You will be walking among ancient functioning buildings, some of them dating back to the Ancient City's founding in 1565.
Many of the ancient buildings and forts that were a major part of St Augustine, Florida history are still in daily use by residents and visitors alike.
This history of the city still lives and breathes and you can almost feel the ancient Spaniards keeping a benevolent eye on you.
The history of St Augustine, Florida can be traced back to 1493. Juan Ponce de Leon was a shipmate of Christopher Colombus on his second voyage to the New World. He came back to Florida with his own expedition in 1513, and claimed the land - most of North America - for Spain. He named it "Florida the Great Country of North America."
The French also tried to claim this land, but failed.
Pedro Menendez de Aviles came to the area in 1565 from Spain with all the materials and people to establish a city. The official history of St Augustine began with its founding on September 8, 1565.
One hundred years later, English pirates killed most of St. Augustine's residents. After that massacre, the Spanish built the Castillo de San Marcos.
St Augustine Florida history includes a role in the American Revolutionary War. The Ancient City became an important British military center and supply depot.
St Augustine has survived under the Spanish, British, American and Confederate flags. It was a Union town after 1862 until the end of the Civil War.
The modern history of St Augustine Florida began in the mid 1880's when Henry Flagler came to town.

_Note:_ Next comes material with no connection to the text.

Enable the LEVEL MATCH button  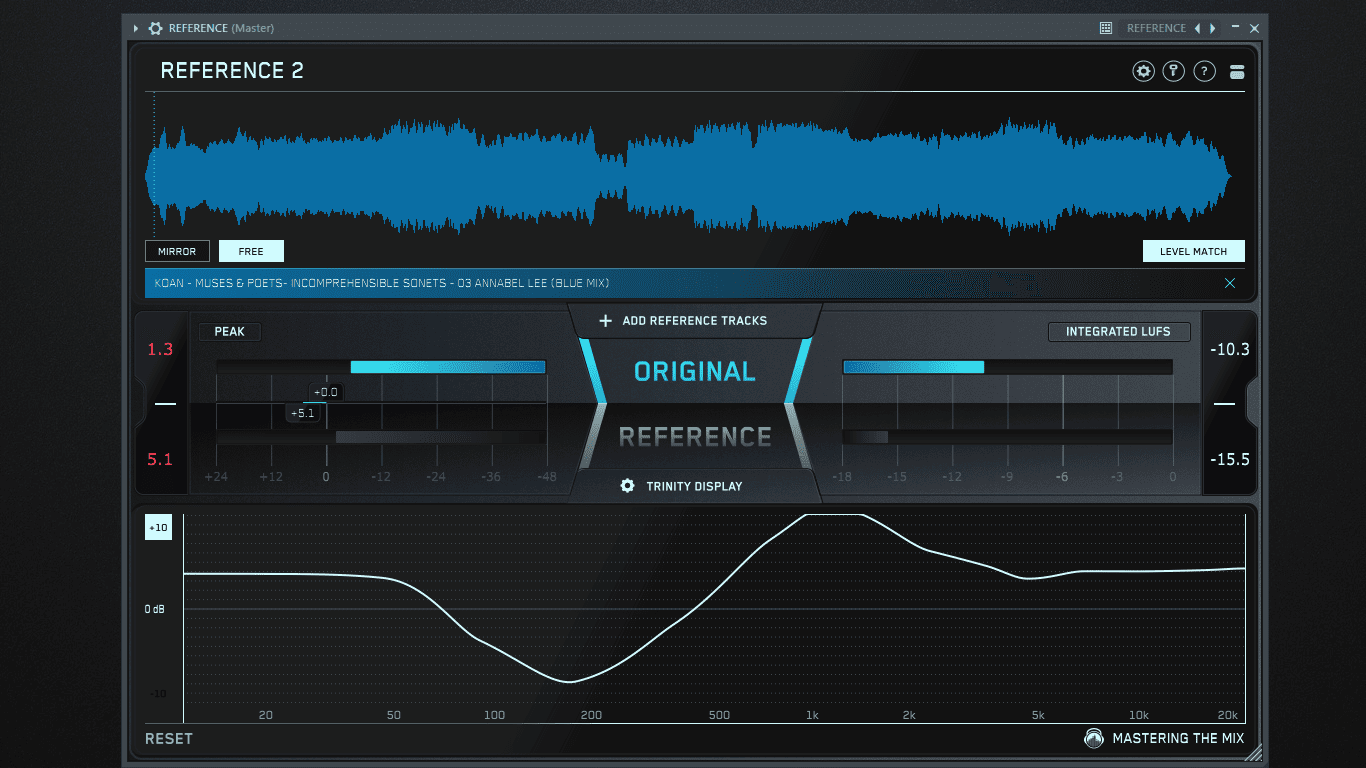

He built the Hotel Ponce de Leon and the Hotel Alacazar. St. Augustine became the base for Flagler's Florida East Coast Railway. This railroad expanded down Florida's east coast and had more to do with developing and populating the state than anything else.

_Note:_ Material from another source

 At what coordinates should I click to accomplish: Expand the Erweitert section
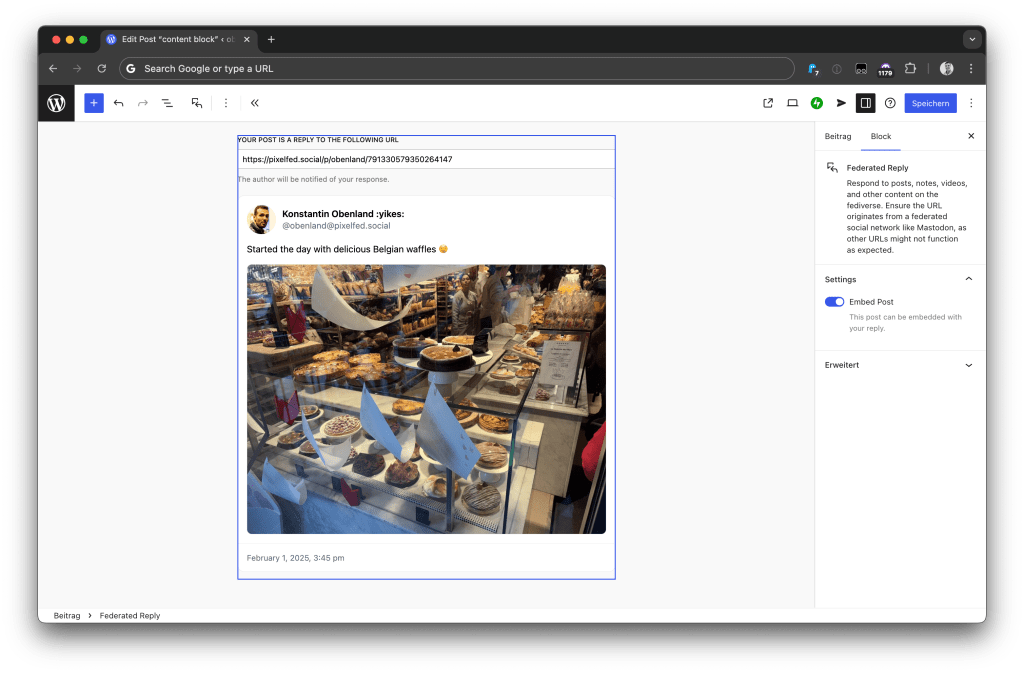tap(966, 365)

Some of the earliest settlers in modern St Augustine were Minorcans. They had been brought from Minorca to New Smyrna Beach in 1768 by Dr. Andrew Turnbull, a Scottish physician. Minorca and Majorca are the Balearic Islands located in the Mediterranean Sea. They belong to Spain.
Dr. Turnbull thought these hardy people would be able to withstand the brutal Florida climate and conditions. His idea was to form a colony and develop a plantation. Life was miserable among the alligators, snakes and mosquitoes in the mangrove swamps around New Smyrna. The colonists were very unhappy, and more than 900 of the 1400 died during the ten years of the New Smyrna venture.
The distraught colonists began to hear about St Augustine, and many of them decided to move up there. During May and June of 1777 most of the colonists migrated to St Augustine and by 17 July 1777 Turnbull's attorneys had set all the colonists free.
Many of the descendants of these early Minorcan colonists still live in the St. Augustine area. Some of the family names that you will see in the phone book and on local businesses include Acosta, Manucy, Pellicer, Pacetti, Ponce and Canova.
Other than the Seminoles, the Minorcans are probably the most senior of all ethnic groups in St Augustine Florida history.
In the years after the Civil War, and through the development sparked by Henry Flagler, St Augustine remained in many ways a typical small southern town. The 1960's saw serious civil rights demonstrations in the Ancient City. Martin Luther King and other civil rights leaders of the time were in town during some stressful times.
Since the late 1960's, St Augustine has seen a lot of development north, south and west of town, especially in the beach area.
None of this development has spoiled the special charm of the downtown area of this special old city. Original 450 year old buildings made of coquina still stand and are functional.
The Castillo de San Marcos is still impressive, in good condition, and is a major tourist attraction. St George Street remains a great place for people watching and breathing in the ambiance of the old buildings and costumed characters.
The Ancient City is still charming in spite of the intense tackiness of some of its tourist attractions.
St Augustine Fla is a great place to visit, and is a great place to live.
ST AUGUSTINE FLORIDA HOTELS
There are hundreds, and here are a few I know about.
The vintage colored postcard above is from the State Archives of Florida. You will still recognize these buildings as you walk down the street today.
ST. AUGUSTINE RESTAURANTS
ST. AUGUSTINE ATTRACTIONS
St. Augustine itself is actually the major attraction. Walk down St. George Street, wander through the fort, explore the back streets and alleys. The entire place is fun to be in.
Among the many attractions in town, I like these the best.
HOW TO FIND ST AUGUSTINE FLORIDA
St Augustine Florida is in Northeast Florida about 40 miles south of Jacksonville. I-95 and US-1 both go through the Ancient City, although I-95 is way out west of downtown.
State Road A1A also goes to St. Augustine from Jacksonville Beach.
St Augustine Florida is about 2 hours by car from Walt Disney World taking I-4.